What to do
Could you give the items in the stretch from the line containing "This screenshot has height=756, width=2576." through the line containing "coordinates (65, 204).", both lines included, as a two-column CSV with the headers input and output? Use one row per item, put each field in quotes, and turn any line breaks into spaces.

Material provided
┄┄┄┄┄┄
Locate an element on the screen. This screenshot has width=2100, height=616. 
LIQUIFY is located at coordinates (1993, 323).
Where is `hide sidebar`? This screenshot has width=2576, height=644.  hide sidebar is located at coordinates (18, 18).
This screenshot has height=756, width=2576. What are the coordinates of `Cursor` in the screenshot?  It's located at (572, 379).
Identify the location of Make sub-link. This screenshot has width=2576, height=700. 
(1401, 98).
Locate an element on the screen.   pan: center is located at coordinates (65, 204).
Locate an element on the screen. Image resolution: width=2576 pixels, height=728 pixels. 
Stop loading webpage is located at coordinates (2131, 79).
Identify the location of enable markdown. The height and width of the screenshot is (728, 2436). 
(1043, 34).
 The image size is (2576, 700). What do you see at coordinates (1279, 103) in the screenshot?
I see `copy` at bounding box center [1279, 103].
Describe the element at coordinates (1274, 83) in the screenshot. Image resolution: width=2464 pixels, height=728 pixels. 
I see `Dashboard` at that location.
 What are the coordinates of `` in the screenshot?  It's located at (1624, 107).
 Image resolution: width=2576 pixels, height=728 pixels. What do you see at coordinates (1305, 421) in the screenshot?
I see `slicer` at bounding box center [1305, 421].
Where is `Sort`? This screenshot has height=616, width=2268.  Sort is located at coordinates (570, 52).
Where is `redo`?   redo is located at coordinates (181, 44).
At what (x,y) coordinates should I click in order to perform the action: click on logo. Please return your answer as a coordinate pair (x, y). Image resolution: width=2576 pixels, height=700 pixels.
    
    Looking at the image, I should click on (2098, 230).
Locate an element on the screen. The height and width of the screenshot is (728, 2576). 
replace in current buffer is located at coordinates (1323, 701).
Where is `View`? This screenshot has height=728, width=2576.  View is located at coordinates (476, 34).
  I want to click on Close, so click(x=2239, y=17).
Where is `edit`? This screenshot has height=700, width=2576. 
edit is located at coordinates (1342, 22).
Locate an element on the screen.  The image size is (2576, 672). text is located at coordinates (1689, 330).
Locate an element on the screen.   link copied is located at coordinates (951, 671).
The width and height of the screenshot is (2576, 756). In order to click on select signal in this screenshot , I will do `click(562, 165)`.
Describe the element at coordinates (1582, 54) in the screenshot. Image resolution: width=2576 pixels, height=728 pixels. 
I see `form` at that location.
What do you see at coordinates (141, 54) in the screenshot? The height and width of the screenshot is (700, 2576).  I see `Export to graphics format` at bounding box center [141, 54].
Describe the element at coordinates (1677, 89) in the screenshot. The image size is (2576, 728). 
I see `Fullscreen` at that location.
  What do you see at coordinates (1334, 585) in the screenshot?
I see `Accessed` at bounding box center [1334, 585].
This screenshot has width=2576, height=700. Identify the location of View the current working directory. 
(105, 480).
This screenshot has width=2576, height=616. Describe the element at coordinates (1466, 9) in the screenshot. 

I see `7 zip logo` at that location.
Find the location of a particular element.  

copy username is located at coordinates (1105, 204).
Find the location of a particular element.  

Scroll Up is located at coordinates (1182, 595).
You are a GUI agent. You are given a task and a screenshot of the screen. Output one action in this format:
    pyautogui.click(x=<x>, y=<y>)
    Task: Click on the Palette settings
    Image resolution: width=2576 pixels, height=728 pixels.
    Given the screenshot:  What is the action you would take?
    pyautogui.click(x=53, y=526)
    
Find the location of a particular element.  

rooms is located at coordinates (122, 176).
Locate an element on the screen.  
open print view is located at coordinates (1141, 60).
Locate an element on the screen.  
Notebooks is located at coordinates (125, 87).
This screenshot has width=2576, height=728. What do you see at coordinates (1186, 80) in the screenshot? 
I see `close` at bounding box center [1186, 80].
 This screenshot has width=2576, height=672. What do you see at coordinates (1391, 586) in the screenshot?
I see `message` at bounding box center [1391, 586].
┄┄┄┄┄┄
Exercise solution
input,output
"This screenshot has height=756, width=2576. What are the coordinates of `Cursor` in the screenshot?","It's located at (572, 379)."
"Identify the location of Make sub-link. This screenshot has width=2576, height=700.","(1401, 98)."
"Locate an element on the screen.","pan: center is located at coordinates (65, 204)."